◆ About this task: Where does the word "will" appear in the entries below? Copy each line that holds it.

◆ Provided data:
====

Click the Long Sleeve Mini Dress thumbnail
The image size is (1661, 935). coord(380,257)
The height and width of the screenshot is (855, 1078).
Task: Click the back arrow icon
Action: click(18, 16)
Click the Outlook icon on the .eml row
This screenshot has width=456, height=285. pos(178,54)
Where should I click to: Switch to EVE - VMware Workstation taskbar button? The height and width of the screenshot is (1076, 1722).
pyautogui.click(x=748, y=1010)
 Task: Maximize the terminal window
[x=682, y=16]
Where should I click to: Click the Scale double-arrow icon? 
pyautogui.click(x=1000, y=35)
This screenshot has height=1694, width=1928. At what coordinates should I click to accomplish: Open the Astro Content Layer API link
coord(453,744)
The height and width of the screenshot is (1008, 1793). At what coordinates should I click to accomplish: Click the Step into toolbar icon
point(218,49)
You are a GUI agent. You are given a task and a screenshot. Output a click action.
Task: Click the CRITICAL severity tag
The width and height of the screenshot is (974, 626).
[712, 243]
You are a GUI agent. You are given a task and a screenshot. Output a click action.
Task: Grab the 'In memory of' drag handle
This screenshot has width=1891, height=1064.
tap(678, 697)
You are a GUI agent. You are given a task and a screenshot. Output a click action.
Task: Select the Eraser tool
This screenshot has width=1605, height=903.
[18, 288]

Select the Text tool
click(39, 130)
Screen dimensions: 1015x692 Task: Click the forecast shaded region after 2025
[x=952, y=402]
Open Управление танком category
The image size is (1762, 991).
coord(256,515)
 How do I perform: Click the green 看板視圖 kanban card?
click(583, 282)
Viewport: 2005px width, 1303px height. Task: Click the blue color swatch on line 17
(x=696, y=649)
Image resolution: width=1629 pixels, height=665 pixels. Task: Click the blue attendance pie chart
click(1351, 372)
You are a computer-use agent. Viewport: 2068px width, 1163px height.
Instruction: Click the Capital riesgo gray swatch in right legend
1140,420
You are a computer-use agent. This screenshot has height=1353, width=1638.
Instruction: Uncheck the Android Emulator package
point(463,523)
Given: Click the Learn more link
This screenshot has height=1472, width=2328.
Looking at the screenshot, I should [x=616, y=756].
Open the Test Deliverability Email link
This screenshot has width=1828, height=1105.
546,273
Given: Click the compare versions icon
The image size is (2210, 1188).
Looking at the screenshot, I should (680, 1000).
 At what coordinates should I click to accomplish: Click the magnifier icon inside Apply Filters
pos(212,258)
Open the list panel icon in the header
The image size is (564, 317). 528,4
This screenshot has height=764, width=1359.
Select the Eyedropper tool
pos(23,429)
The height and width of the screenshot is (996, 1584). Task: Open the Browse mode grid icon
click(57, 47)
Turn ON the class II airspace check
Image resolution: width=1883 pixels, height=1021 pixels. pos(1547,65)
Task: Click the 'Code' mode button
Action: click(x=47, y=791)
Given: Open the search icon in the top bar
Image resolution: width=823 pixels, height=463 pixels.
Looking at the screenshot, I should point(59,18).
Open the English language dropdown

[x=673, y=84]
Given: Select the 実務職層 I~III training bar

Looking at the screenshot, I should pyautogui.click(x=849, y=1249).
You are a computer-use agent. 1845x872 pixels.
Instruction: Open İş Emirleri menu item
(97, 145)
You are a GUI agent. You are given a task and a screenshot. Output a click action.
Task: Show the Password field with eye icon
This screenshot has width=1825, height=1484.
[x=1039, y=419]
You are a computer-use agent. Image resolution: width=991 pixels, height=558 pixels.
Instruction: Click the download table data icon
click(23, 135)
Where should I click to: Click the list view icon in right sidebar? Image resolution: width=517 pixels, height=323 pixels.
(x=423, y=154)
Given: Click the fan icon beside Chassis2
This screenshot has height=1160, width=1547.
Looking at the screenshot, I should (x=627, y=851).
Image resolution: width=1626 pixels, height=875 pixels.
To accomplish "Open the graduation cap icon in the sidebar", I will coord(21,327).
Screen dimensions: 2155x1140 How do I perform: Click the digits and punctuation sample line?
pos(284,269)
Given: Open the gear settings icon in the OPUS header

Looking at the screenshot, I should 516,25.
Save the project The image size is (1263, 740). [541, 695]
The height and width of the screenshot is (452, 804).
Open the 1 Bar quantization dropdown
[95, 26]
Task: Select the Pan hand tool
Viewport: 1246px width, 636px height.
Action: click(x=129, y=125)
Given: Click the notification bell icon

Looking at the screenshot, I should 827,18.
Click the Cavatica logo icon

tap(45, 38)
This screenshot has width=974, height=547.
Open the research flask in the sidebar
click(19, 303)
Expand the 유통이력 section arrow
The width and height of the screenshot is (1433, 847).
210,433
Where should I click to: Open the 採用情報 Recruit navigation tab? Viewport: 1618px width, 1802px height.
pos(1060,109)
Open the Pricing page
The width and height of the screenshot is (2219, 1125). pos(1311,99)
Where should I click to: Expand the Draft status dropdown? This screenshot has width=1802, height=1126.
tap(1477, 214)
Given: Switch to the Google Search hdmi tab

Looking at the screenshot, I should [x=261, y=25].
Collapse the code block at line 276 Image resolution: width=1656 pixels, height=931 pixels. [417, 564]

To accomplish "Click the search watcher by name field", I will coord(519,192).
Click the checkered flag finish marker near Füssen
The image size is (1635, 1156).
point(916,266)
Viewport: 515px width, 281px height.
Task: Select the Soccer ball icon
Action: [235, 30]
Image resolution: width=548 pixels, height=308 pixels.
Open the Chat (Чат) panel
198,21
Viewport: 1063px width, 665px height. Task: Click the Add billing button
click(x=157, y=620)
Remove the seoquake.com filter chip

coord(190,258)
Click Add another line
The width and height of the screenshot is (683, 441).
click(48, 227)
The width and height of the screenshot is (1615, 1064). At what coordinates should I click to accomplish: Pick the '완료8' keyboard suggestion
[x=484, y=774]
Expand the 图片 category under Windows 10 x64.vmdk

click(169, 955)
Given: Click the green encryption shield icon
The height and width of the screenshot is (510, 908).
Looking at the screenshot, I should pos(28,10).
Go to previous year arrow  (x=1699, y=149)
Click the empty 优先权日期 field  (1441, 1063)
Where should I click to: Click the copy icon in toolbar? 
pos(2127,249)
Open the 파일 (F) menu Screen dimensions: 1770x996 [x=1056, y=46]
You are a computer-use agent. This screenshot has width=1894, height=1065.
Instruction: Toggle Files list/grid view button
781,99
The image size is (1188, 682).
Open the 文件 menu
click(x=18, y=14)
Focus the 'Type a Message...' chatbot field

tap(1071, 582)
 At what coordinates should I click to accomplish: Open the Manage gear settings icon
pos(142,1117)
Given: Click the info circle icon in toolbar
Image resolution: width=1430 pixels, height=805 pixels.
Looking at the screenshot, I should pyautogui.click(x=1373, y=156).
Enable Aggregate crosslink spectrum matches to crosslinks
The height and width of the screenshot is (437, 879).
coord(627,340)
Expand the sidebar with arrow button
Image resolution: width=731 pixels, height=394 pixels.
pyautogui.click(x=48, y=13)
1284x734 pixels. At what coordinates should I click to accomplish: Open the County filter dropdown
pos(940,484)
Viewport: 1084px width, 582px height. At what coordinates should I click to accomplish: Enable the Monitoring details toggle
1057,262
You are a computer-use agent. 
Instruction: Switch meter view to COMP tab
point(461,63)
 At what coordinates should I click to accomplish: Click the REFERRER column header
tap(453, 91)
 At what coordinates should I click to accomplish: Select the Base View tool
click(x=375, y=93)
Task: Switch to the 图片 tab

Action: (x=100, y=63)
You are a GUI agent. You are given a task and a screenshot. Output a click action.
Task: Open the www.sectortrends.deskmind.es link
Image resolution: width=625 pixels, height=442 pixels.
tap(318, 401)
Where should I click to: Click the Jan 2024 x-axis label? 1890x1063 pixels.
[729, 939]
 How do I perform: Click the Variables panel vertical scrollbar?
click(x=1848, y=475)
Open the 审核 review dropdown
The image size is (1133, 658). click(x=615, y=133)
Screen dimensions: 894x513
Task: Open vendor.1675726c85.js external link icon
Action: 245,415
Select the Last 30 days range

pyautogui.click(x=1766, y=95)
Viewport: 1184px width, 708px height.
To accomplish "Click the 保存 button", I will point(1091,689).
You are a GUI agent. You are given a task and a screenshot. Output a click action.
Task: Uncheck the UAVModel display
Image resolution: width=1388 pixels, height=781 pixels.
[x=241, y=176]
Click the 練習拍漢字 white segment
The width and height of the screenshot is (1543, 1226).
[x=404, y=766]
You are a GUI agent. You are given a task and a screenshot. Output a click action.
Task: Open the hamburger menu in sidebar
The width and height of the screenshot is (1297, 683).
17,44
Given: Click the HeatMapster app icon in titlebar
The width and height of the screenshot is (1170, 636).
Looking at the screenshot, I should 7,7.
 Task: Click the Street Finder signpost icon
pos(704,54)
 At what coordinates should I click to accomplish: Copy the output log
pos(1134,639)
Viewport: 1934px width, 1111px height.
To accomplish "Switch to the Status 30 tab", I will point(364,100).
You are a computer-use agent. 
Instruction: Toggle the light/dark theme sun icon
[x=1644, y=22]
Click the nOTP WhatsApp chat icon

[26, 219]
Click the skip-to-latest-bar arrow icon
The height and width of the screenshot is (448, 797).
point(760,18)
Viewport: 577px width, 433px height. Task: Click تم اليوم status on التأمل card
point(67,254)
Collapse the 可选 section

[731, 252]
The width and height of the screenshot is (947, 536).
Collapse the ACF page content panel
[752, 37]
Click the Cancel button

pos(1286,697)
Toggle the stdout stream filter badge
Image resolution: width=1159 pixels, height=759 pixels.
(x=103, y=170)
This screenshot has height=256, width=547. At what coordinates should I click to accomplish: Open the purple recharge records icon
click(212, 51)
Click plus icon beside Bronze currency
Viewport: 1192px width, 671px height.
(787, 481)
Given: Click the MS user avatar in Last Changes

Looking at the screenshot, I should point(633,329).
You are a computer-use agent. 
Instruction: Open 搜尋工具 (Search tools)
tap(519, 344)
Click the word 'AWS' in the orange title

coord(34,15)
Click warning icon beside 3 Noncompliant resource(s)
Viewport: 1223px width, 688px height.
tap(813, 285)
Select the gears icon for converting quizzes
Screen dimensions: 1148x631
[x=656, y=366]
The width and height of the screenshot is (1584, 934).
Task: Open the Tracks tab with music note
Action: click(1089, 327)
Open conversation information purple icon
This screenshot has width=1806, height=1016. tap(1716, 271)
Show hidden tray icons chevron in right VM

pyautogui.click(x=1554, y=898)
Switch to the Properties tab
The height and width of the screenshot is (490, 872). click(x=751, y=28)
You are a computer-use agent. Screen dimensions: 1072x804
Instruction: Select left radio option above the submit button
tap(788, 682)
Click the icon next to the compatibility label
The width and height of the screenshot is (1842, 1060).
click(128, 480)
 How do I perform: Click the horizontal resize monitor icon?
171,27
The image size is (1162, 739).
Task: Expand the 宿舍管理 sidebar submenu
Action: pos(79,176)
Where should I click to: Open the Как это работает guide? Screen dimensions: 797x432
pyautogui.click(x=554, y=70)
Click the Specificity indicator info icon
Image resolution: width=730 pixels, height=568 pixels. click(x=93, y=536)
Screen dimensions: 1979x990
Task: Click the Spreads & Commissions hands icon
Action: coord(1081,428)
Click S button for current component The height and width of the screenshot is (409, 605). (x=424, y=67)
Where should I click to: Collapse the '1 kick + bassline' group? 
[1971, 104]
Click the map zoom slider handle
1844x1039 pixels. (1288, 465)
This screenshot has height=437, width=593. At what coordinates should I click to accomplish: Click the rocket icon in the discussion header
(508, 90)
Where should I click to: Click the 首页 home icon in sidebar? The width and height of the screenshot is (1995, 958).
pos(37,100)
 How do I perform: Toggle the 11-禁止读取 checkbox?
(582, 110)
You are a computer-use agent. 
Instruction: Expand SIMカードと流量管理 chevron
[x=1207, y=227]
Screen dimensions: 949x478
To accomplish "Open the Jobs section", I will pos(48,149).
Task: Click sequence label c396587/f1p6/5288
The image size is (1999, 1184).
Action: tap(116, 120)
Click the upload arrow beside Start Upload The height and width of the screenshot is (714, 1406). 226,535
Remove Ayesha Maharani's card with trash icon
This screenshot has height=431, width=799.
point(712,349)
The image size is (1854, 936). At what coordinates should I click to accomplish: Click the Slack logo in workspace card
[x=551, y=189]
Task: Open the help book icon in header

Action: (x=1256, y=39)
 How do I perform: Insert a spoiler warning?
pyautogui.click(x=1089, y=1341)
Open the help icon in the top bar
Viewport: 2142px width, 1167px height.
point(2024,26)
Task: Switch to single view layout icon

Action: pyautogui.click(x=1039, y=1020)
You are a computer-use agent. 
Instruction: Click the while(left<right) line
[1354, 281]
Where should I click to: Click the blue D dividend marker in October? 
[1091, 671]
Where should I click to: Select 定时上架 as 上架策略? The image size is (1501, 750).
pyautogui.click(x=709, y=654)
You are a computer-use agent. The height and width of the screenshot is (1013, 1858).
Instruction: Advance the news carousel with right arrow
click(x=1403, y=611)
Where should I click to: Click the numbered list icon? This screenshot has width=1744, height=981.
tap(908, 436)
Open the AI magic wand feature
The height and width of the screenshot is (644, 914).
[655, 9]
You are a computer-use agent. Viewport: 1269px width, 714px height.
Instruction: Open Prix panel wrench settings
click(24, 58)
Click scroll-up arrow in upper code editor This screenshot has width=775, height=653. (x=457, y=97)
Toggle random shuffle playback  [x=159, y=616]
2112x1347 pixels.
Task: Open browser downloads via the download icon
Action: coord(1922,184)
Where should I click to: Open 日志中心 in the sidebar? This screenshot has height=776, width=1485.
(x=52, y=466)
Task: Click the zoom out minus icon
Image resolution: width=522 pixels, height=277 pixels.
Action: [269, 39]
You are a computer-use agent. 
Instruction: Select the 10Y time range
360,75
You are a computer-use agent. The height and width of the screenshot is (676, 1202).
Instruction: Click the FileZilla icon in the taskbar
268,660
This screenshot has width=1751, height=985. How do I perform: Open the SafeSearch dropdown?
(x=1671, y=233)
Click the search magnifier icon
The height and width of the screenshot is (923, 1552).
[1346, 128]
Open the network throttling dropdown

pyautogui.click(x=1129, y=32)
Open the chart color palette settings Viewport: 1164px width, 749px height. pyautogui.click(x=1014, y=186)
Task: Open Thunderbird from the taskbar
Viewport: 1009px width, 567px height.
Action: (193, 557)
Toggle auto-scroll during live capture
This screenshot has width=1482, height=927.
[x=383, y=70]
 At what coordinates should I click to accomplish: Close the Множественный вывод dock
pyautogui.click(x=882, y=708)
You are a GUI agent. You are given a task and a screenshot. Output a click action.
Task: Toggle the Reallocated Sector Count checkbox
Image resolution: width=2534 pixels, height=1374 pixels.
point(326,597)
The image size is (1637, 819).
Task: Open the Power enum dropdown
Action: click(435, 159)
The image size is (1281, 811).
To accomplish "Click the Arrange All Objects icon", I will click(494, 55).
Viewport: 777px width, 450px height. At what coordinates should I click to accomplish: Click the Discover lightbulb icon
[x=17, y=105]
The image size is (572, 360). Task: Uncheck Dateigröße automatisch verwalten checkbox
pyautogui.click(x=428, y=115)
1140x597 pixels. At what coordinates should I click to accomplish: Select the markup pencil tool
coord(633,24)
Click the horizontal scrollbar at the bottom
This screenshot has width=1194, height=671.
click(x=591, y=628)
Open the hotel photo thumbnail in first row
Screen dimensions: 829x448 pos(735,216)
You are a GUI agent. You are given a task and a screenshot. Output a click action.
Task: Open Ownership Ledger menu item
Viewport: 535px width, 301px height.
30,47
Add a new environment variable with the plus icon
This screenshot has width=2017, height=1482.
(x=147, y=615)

====

◆ Reply to the exercise:
To accomplish "Open the graduation cap icon in the sidebar", I will coord(21,327).
To accomplish "Click the search watcher by name field", I will coord(519,192).
To accomplish "Click the 保存 button", I will point(1091,689).
To accomplish "Switch to the Status 30 tab", I will point(364,100).
To accomplish "Open the Jobs section", I will pos(48,149).
To accomplish "Click the Arrange All Objects icon", I will click(494, 55).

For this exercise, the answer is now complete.